Optionally, 31 runs of the pre-solver can be performed in a batch manner by using the Torque manager as follows:

$ python submit_job_presolver.py

5. Compute features

Features are computed based on the sample for each function instance. The following command computes the 'basic' features based on the sample in "ihs_multiplier50_sid0" on the 2-dimensional $f _ 1$ in the BBOB function set. The results are saved in the "./ela_feature_dataset" directory.

$ python feature_computation.py --dir_sampling_method ihs_multiplier50_sid0 --ela_feature_class basic --dim 2 --fun_id 1

Optionally, features can be computed in a batch manner by using Torque. The following command computes nine feature classes ('basic', 'ela_distr', 'pca', 'limo', 'ic', 'disp', 'nbc', 'ela_level', and 'ela_meta') on the 24 BBOB functions with 2, 3, 5, and 10 dimensions. 31 runs are performed.

$ python submit_job_fc.py

6. Make table data

After the features have been computed, they should be summarized as table data. The results of algorithms in an algorithm portfolio should also be summarized in the same table.
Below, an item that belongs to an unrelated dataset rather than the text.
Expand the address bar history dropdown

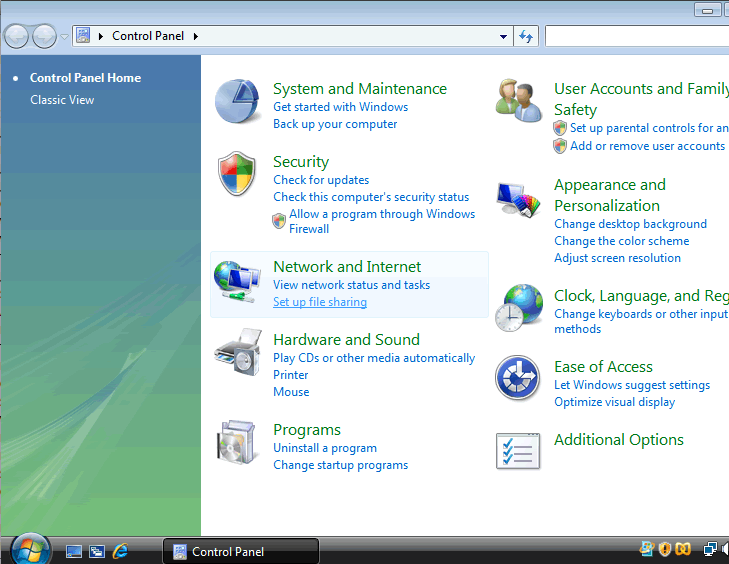pyautogui.click(x=504, y=37)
The following command makes a table that consists of the 'basic', 'ela_distr', 'pca', 'limo', 'ic', 'disp', 'nbc', 'ela_level', and 'ela_meta' classes on the 24 BBOB functions with 2, 3, 5, and 10 dimensions for each of the 14 portfolios ($A _ {kt}$, ..., $A _ {ls18}$). The results are saved in the "./alg_portfolio/PORTFOLIO_NAME/feature_table_data" directory.

$ python table_data.py

7. Perform algorithm selection

The following command performs algorithm selection with the classification-based selection method on the portfolio $A _ {kt}$. The nine feature classes computed based on the sample "ihs_multiplier50_sid0" are used. Algorithm selection is performed for the LOPO-CV for 2 dimension, and $f1$ is used in the testing phase. The results of algorithm selection are saved in the "./as_results" directory.
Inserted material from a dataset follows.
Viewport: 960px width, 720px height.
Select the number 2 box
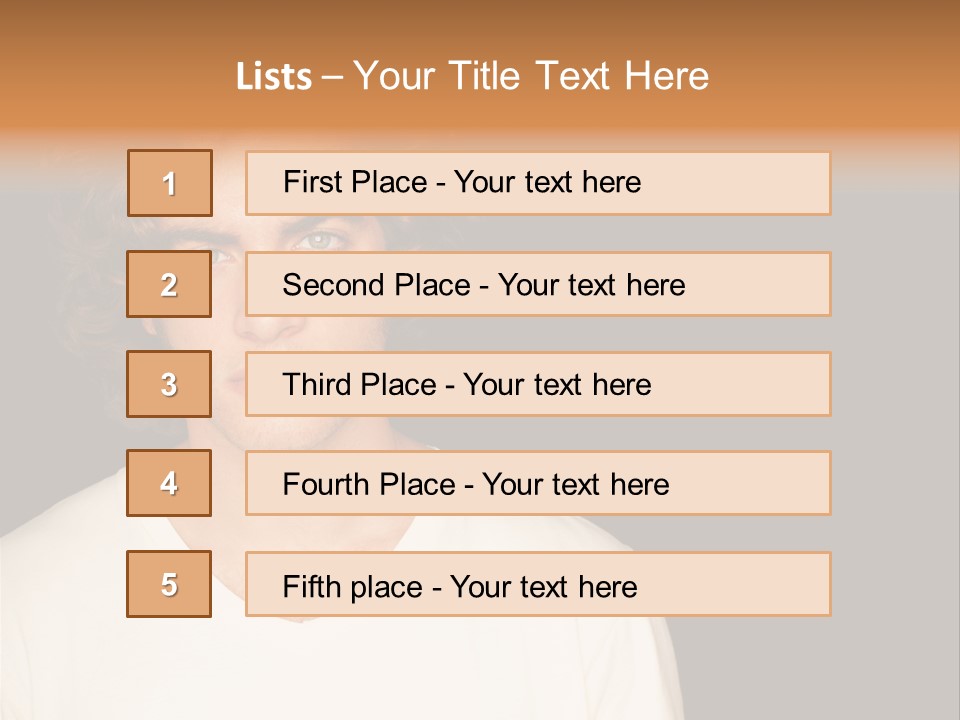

$ python alg_selection.py --ap_name kt --dir_sampling_method ihs_multiplier50_sid0 --as_run_id 0 --ela_feature_classes basic_ela_distr_pca_limo_ic_disp_nbc_ela_level_ela_meta --dims dims2_3_5_10 --selector multiclass_classification --cross_valid_type lopo_cv --feature_selector none --dim 2 --left_fun_id 1

Optionally, algorithm selection can be conducted in a batch manner by using Torque. The following command performs algorithm selection with the five selection methods for all the 14 portfolios on the 24 BBOB functions with 2, 3, 5, and 10 dimensions for the LOIO-CV, the LOPO-CV, and the LOPOAD-CV. 31 runs are performed.

$ python submit_job_as.py

9. Postprocess results of algorithm selection

The following command postprocesses results of algorithm selection with and without a pre-solver. The SP1, relSP1, ERT, and relERT values are calculated based on results of the pre-solver and algorithm selection. The postprocessing results are saved in the "./pp_as_results" directory.

$ python pp_as_results.py

Since the pre-solving phase is totally independent from the algorithm selection process, our postprocessing considers the results of the pre-solver this time. Please note that this postprocessing method is not practical.

The results can be further postprocessed by using plot_box.py, plot_comp2.py plot_n_sbs.py, print_per_metric.py, pp_per_score.py , and pp_per_metric_union_ap.py. For details, please refer to the file.